King’s College London to implement new mandatory uniform next academic year
This will make KCL the first UK university to have a uniform
Leaked images reveal plans from Shitij Kapur, president of King’s College London, to introduce a mandatory uniform to be worn by all students from the beginning of the 2023/24 academic year.
KCL will be the first university in the UK to implement this change with Kapur hoping it will cause many more to follow suit.
According to a university insider, this innovative change is to be introduced with the intention of distinguishing KCL students from other students at university in London. This comes after various complaints were made directly to the university regarding its students, though it came to light that these complaints were made about UCL students who were mistaken to be a part of King’s.
Photos of the uniform were obtained exclusively by The King’s Tab from a source code in the university website.
The photos reveal a drafted design for the King’s College uniform, including a signature KCL red blazer with the iconic “K” logo embroidered on the left chest. A pair of grey trousers, and a checkered tie to complete the uniform.
It will come as no surprise to King’s students that UCL has already decided to copy King’s decision and has begun designing its own uniform, as an anonymous source from UCL tells The King’s Tab.
The KCL insider told The King’s Tab: “Ever since Kapur became president in 2021, he’s been focused on introducing some kind of uniform. It’s been a plan for years.” They added, “The president thought that a uniform was the best way to allow students to embrace their identity of being a King’s student.”
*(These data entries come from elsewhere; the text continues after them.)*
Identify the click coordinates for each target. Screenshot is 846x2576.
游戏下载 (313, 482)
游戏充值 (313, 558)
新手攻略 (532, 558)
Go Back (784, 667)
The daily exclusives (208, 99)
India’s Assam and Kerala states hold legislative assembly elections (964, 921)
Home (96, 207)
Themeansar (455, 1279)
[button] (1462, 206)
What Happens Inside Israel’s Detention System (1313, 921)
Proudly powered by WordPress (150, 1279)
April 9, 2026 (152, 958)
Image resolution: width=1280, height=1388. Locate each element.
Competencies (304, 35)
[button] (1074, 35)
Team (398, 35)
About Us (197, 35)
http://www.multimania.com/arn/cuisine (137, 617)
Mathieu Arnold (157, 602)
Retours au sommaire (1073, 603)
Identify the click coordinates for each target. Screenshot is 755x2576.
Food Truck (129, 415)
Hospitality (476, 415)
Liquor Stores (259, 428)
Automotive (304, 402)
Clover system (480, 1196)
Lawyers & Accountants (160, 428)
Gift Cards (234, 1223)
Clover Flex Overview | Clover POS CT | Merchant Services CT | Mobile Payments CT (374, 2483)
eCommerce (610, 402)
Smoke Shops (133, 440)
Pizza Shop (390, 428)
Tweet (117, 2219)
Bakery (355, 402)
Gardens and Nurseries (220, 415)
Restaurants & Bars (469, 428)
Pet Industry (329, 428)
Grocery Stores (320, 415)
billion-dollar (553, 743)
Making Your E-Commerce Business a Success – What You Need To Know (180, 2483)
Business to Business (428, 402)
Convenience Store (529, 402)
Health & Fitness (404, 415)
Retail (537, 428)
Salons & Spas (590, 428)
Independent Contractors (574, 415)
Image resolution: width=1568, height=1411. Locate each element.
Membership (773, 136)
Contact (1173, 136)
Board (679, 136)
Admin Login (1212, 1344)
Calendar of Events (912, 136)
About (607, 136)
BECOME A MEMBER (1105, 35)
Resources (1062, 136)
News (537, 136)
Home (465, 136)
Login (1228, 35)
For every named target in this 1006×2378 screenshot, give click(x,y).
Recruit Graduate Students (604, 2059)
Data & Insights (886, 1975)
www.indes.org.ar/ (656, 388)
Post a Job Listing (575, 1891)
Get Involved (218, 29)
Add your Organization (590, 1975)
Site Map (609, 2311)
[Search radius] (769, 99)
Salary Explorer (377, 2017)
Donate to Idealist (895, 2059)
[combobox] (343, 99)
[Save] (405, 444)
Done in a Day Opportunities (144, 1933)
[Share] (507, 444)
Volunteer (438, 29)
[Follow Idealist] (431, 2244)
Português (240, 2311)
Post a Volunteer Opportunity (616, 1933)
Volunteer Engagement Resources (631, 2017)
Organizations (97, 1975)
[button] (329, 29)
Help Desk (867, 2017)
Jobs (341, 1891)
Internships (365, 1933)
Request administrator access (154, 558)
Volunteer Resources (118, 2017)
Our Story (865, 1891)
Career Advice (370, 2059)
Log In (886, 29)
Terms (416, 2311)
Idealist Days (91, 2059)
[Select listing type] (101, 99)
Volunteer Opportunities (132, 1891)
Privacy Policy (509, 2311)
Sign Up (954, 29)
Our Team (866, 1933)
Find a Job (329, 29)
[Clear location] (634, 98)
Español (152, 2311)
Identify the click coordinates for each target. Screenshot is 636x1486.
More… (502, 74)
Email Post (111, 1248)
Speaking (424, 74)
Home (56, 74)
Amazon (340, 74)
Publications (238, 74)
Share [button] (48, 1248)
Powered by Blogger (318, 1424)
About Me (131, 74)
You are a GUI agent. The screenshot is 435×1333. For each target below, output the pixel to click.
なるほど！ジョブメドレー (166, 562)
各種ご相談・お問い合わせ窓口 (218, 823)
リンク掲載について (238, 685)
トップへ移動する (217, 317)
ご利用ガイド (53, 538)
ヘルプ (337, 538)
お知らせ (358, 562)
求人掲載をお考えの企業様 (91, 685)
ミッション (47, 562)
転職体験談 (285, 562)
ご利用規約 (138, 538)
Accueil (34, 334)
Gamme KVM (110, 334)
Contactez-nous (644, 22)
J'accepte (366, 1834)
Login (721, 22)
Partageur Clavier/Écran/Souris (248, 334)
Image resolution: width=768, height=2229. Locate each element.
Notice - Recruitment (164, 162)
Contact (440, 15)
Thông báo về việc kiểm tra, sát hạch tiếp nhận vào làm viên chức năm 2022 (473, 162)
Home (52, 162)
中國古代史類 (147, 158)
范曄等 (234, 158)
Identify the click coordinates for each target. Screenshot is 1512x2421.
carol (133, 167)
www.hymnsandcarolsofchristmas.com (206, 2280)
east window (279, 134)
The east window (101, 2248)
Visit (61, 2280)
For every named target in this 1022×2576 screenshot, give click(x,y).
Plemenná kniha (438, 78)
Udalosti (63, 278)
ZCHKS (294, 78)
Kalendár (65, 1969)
April Sunderland, a first year maths student at KCL told The King’s Tab: “I don’t understand why they want to put us into the ugliest clothes possible. I thought university was all about expression and discovery and things like that. When I’m on campus it feels like I’m in the middle of a fashion show, and now they want to put us in hideous uniforms like we’re in secondary school again. Disgraceful.”
The idea wasn’t met entirely negatively though as third year war studies student, John Doherty, defended the idea saying: “uniform would make everyone feel included. And wouldn’t it also mean we get a non-uniform day?”
If you read this far, check the date. Happy April Fools Day!